Customer-submitted data is used solely to perform the verification service our customers request, to bill for usage, and to maintain a tamper-evident audit trail. Visitor-submitted data is used solely to respond to enquiries, route them to the right team, and improve outreach.

4. Where it lives

Customer data is stored in the region nearest the customer’s contracted residency. Saudi Arabian customer data resides in KSA infrastructure. UAE and Egypt residency are available on the Enterprise tier. Cross-region replication only occurs with explicit, written customer consent.

5. How long we keep it

Verification audit records are retained for the duration specified in your contract (default 12 months, extendable for regulated workloads). Contact form submissions are retained for 24 months unless deleted earlier on request.

6. Your rights

Under GDPR, PDPL, and equivalent regional frameworks you have rights to access, correct, port, and delete your personal data.
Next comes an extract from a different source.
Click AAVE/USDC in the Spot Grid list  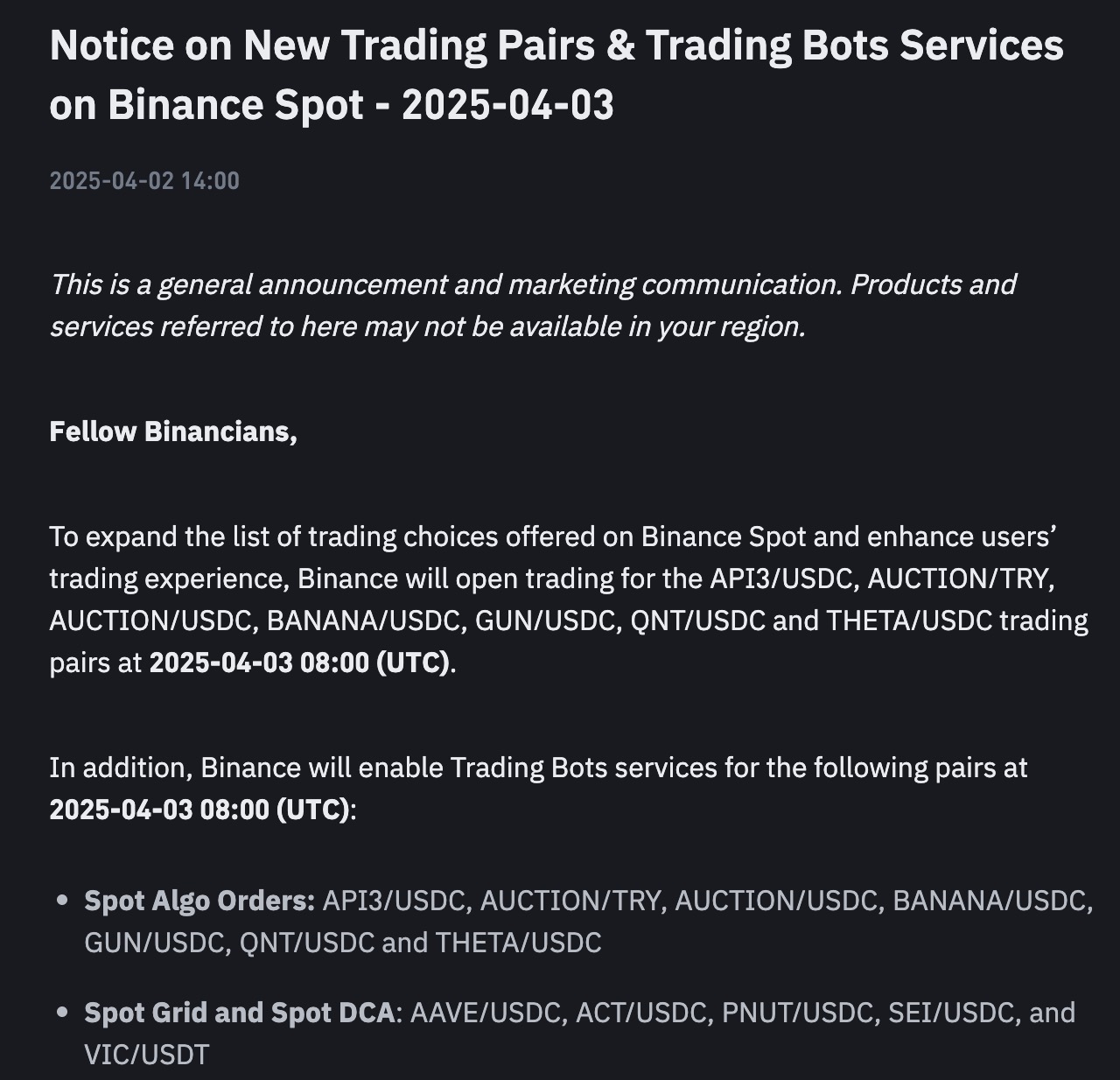click(x=484, y=1013)
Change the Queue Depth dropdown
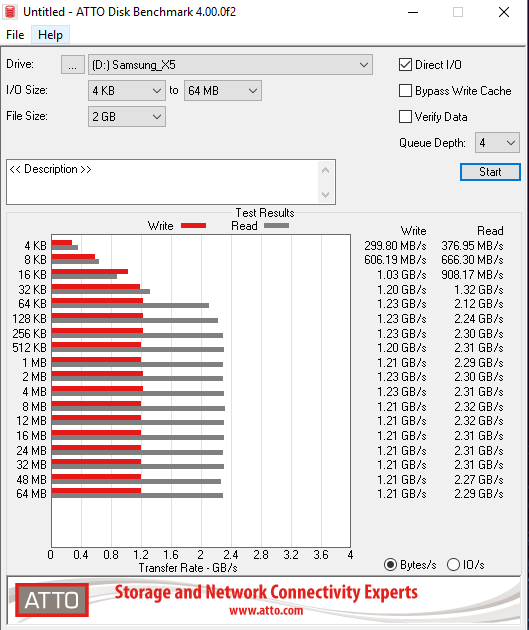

Submit requests to [email protected] — we respond within the regulatory SLA, typically faster.

7. How we secure it

MSISDNs, API keys, and operator secrets are AES-256-encrypted at rest with field-level keys. All transport uses TLS 1.2+. Logs are routed through a masking serializer that redacts PII before persistence. See the Trust Center for the full controls list.

8. Subprocessors

A current list of subprocessors and the data they handle is available at /security#policies on request. Material changes are notified 30 days in advance to customers under contract.

9. Children

Authmatech services are not directed to individuals under 18. We do not knowingly collect personal data from children.

10. Contact

For privacy questions, email [email protected]. For DPO-style escalation, write to [email protected].